→ **EXERCISE OBJECTIVE**
Transcribe, word for word and with nothing extra, the line containing "Image resolution: width=622" and each line that comes after it in the entries.
───── AVAILABLE RECORDS ─────
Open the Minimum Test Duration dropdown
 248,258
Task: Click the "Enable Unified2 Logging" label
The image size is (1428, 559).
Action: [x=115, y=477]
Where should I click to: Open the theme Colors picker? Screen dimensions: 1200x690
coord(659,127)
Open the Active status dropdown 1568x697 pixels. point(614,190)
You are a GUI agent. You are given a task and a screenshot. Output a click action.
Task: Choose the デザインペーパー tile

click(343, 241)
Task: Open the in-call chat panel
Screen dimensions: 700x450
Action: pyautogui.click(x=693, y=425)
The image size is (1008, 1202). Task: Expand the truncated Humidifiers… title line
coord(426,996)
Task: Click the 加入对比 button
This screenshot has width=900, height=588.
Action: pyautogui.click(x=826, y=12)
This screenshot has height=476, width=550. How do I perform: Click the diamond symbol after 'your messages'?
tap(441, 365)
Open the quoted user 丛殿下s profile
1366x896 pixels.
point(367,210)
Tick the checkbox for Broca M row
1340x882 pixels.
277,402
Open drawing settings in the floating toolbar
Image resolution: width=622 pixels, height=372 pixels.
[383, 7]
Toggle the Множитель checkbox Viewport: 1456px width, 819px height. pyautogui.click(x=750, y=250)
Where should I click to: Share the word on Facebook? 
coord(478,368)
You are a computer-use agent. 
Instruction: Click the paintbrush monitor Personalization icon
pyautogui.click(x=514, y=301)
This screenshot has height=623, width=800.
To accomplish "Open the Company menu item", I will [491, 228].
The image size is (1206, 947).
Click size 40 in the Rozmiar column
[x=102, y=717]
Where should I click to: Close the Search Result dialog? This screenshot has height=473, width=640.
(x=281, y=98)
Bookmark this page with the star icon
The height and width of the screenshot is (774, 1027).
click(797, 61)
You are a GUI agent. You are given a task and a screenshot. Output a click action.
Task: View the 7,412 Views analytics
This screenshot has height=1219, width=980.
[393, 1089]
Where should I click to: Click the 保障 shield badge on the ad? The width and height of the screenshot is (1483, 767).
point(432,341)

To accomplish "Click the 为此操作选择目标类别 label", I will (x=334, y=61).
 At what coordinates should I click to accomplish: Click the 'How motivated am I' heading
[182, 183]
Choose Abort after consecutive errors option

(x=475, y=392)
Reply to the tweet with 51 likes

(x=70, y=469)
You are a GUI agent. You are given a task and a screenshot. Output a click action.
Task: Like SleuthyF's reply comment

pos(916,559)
─────
→ **EXERCISE RESULT**
Image resolution: width=622 pixels, height=372 pixels.
[383, 7]
Toggle the Множитель checkbox Viewport: 1456px width, 819px height. pyautogui.click(x=750, y=250)
Where should I click to: Share the word on Facebook? 
coord(478,368)
You are a computer-use agent. 
Instruction: Click the paintbrush monitor Personalization icon
pyautogui.click(x=514, y=301)
This screenshot has height=623, width=800.
To accomplish "Open the Company menu item", I will [491, 228].
The image size is (1206, 947).
Click size 40 in the Rozmiar column
[x=102, y=717]
Where should I click to: Close the Search Result dialog? This screenshot has height=473, width=640.
(x=281, y=98)
Bookmark this page with the star icon
The height and width of the screenshot is (774, 1027).
click(797, 61)
You are a GUI agent. You are given a task and a screenshot. Output a click action.
Task: View the 7,412 Views analytics
This screenshot has height=1219, width=980.
[393, 1089]
Where should I click to: Click the 保障 shield badge on the ad? The width and height of the screenshot is (1483, 767).
point(432,341)

To accomplish "Click the 为此操作选择目标类别 label", I will (x=334, y=61).
 At what coordinates should I click to accomplish: Click the 'How motivated am I' heading
[182, 183]
Choose Abort after consecutive errors option

(x=475, y=392)
Reply to the tweet with 51 likes

(x=70, y=469)
You are a GUI agent. You are given a task and a screenshot. Output a click action.
Task: Like SleuthyF's reply comment

pos(916,559)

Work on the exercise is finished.